WHAT IS BEING ASKED
Using the records below, find every line that includes "disabled" and copy it.

GIVEN DATA
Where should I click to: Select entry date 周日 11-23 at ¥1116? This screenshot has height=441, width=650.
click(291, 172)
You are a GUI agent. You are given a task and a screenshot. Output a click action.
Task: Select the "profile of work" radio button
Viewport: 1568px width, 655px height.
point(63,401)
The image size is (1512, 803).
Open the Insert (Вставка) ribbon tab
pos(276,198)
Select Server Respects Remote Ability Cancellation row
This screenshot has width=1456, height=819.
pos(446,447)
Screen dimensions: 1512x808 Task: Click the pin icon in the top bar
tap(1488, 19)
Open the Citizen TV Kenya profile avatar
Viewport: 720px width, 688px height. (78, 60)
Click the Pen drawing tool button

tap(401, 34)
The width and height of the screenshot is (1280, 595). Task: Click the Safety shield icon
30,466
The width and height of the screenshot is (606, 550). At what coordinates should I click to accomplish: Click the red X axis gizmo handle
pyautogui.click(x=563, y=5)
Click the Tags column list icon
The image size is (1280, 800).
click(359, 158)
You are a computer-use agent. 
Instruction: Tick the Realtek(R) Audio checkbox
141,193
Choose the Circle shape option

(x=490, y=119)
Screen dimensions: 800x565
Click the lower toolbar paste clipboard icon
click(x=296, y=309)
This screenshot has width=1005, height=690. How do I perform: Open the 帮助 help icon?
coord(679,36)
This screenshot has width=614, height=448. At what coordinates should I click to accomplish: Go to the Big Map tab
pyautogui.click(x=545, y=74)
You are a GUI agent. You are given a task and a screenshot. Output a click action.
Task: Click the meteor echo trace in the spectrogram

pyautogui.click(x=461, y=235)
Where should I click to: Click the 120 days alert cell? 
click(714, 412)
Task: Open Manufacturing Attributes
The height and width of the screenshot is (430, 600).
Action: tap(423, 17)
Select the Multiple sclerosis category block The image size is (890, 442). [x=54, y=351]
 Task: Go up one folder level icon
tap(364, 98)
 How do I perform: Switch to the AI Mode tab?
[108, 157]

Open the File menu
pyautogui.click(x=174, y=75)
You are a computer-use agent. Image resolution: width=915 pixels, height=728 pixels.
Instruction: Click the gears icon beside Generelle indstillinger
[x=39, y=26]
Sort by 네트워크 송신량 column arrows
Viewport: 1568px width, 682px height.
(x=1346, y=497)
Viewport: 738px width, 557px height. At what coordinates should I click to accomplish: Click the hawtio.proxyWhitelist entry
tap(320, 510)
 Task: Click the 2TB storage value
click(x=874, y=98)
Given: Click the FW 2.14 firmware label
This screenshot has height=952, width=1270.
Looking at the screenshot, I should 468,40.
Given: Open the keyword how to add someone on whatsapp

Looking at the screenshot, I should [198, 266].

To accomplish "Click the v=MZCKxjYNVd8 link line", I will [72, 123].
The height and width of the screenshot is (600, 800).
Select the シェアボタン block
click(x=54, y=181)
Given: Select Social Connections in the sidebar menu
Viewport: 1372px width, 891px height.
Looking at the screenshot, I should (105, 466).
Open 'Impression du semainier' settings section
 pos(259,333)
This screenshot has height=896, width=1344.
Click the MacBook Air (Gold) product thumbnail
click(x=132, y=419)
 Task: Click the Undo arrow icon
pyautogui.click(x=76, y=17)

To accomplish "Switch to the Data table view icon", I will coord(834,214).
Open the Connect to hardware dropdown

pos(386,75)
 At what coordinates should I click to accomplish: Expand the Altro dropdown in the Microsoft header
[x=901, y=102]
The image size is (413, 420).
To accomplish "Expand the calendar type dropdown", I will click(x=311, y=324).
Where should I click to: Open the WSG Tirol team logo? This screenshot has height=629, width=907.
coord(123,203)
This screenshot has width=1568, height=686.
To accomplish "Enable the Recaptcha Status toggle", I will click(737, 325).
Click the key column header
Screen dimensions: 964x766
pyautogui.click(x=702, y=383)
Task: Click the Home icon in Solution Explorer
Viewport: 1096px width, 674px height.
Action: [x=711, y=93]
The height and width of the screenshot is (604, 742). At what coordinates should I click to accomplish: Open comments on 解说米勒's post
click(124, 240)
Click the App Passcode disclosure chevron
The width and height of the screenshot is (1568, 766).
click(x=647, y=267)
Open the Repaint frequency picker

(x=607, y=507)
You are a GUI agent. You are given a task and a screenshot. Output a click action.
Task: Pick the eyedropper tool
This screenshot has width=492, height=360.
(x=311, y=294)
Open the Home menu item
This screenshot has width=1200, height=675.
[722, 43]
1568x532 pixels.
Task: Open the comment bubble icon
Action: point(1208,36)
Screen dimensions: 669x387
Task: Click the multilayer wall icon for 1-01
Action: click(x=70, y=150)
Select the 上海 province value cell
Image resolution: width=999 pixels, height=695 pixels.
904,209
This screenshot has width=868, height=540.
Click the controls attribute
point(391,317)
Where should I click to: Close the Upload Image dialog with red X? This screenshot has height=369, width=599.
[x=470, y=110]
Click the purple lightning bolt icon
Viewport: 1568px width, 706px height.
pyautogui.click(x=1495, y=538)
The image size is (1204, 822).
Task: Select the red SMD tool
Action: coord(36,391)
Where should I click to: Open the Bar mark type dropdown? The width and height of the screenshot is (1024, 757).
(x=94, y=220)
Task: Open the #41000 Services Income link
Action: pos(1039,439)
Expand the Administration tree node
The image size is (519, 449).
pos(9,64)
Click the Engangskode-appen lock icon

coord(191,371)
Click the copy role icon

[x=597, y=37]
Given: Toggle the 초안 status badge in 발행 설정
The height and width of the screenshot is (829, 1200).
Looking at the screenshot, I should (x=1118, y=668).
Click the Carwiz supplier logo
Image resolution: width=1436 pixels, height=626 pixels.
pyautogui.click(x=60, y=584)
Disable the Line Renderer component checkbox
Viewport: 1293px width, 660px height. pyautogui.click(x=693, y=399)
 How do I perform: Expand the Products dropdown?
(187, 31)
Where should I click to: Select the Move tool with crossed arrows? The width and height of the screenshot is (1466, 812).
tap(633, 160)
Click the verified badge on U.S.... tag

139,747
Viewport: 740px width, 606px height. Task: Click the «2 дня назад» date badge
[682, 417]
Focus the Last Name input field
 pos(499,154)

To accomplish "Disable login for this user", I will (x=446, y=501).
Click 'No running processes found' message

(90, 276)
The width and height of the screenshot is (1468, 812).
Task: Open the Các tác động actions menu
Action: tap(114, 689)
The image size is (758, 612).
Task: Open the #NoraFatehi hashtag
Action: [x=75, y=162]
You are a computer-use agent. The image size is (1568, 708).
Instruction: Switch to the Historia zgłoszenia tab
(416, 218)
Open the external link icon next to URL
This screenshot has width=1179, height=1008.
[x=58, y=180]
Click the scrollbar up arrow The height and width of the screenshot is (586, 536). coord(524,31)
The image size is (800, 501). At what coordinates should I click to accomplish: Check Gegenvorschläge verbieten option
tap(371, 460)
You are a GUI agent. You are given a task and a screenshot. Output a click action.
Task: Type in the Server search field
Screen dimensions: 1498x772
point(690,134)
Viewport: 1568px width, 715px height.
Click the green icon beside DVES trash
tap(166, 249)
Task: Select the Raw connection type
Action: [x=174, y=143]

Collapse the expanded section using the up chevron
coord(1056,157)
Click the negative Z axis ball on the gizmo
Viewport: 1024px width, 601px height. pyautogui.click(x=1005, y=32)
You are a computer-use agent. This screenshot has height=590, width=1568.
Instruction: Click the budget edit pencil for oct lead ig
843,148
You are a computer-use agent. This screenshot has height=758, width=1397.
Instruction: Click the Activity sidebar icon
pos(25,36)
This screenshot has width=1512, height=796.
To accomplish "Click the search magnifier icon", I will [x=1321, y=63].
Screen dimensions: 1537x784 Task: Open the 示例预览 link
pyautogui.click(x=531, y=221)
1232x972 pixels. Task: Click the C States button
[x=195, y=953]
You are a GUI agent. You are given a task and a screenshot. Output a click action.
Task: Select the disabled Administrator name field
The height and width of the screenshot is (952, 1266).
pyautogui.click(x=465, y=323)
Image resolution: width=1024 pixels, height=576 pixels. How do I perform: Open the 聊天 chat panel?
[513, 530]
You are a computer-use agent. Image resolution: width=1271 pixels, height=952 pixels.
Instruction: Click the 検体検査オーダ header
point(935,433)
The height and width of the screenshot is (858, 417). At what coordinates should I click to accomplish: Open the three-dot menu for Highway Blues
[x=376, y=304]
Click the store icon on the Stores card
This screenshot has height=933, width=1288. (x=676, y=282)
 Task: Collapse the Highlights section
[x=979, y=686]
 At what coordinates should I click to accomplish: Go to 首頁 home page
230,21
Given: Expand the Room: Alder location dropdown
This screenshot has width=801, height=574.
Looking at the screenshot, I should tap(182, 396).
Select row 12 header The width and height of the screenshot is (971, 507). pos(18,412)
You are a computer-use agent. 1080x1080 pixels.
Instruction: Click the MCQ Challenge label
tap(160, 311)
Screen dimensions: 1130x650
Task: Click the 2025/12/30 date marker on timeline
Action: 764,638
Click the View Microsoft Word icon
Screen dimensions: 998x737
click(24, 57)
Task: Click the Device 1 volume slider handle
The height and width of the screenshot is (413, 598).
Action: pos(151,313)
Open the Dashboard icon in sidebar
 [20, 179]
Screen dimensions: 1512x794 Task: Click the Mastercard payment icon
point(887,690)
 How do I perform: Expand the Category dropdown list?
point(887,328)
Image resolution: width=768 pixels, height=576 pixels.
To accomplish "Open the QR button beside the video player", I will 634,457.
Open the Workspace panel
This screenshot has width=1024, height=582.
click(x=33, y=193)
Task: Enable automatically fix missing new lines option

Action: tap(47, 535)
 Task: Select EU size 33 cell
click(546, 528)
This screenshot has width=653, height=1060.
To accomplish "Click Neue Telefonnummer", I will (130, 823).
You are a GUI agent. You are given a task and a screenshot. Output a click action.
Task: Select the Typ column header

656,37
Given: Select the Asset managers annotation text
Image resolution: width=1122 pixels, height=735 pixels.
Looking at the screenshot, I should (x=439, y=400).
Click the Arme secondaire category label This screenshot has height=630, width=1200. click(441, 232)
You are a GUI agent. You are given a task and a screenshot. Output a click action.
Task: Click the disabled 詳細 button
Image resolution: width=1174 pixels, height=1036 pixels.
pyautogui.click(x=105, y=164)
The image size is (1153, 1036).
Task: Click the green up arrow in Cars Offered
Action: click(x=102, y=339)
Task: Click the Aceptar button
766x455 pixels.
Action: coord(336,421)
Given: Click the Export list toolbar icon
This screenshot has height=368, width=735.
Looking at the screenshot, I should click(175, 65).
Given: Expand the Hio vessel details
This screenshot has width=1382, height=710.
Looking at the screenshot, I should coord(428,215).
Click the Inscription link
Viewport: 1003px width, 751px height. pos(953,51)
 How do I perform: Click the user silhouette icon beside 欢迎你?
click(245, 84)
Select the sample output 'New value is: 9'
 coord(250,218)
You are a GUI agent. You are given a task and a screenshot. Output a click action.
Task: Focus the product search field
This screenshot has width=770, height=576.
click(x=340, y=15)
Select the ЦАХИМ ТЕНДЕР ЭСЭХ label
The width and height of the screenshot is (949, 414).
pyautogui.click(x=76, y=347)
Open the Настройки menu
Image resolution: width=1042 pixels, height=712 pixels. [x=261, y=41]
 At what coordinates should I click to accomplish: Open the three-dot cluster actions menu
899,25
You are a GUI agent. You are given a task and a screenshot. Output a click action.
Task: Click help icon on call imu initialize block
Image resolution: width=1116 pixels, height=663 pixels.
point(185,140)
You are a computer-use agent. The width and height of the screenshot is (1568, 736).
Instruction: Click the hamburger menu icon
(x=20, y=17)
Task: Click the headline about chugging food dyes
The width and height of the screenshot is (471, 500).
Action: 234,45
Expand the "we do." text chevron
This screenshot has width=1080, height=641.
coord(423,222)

ANSWER SPACE
Task: Select the disabled Administrator name field
Task: Click the disabled 詳細 button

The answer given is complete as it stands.